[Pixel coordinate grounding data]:
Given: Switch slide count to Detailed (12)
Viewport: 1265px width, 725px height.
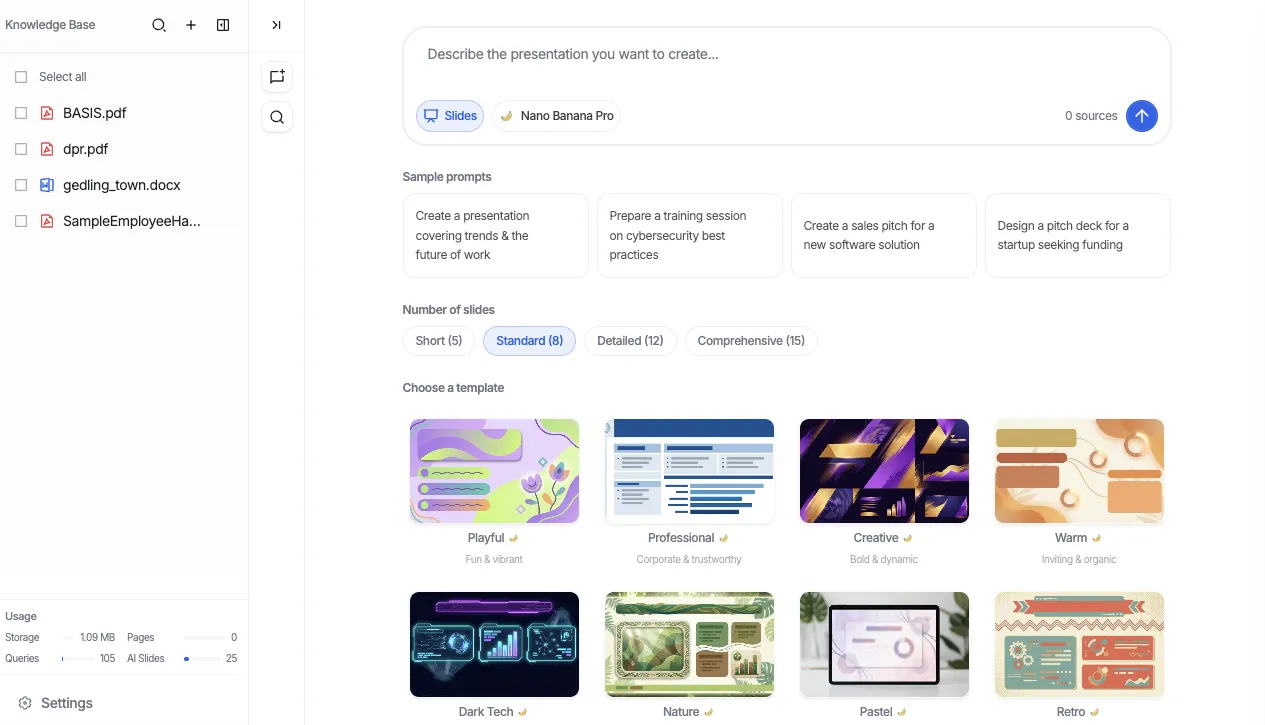Looking at the screenshot, I should point(630,341).
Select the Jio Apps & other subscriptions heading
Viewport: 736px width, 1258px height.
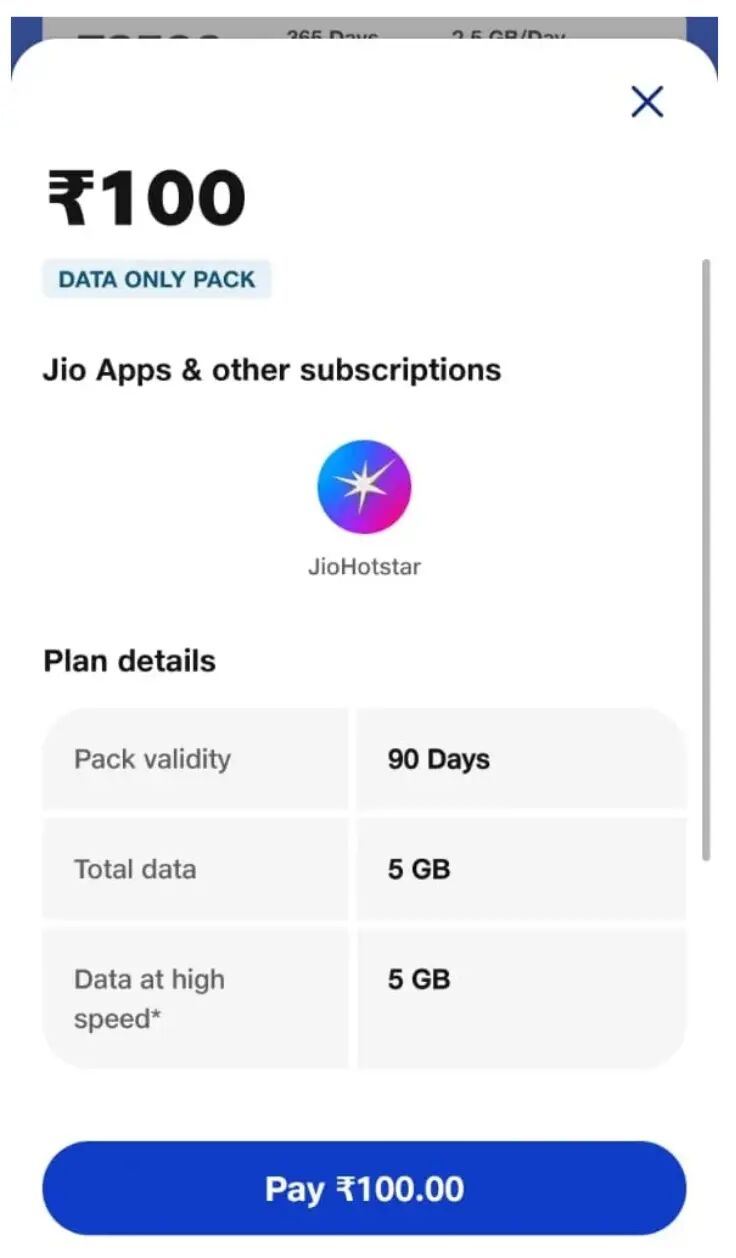[272, 370]
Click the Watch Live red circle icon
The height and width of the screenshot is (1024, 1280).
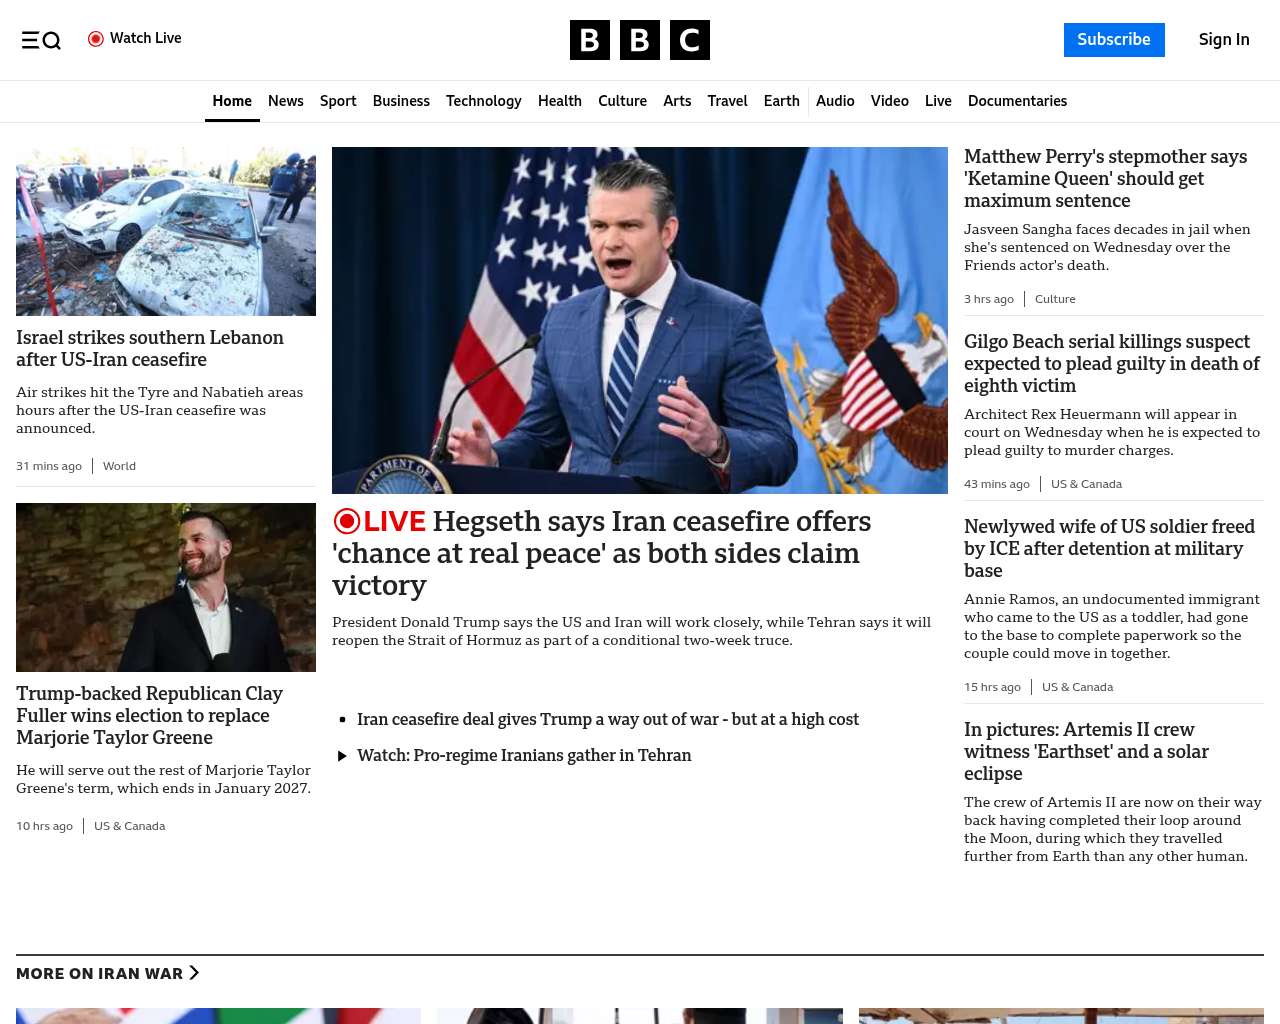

[Task description]:
Omit every image. Quote each record exactly.

[Solution for this task]:
Given: Switch slide count to Detailed (12)
Viewport: 1265px width, 725px height.
Looking at the screenshot, I should point(630,341).
Select the Jio Apps & other subscriptions heading
Viewport: 736px width, 1258px height.
[272, 370]
Click the Watch Live red circle icon
The height and width of the screenshot is (1024, 1280).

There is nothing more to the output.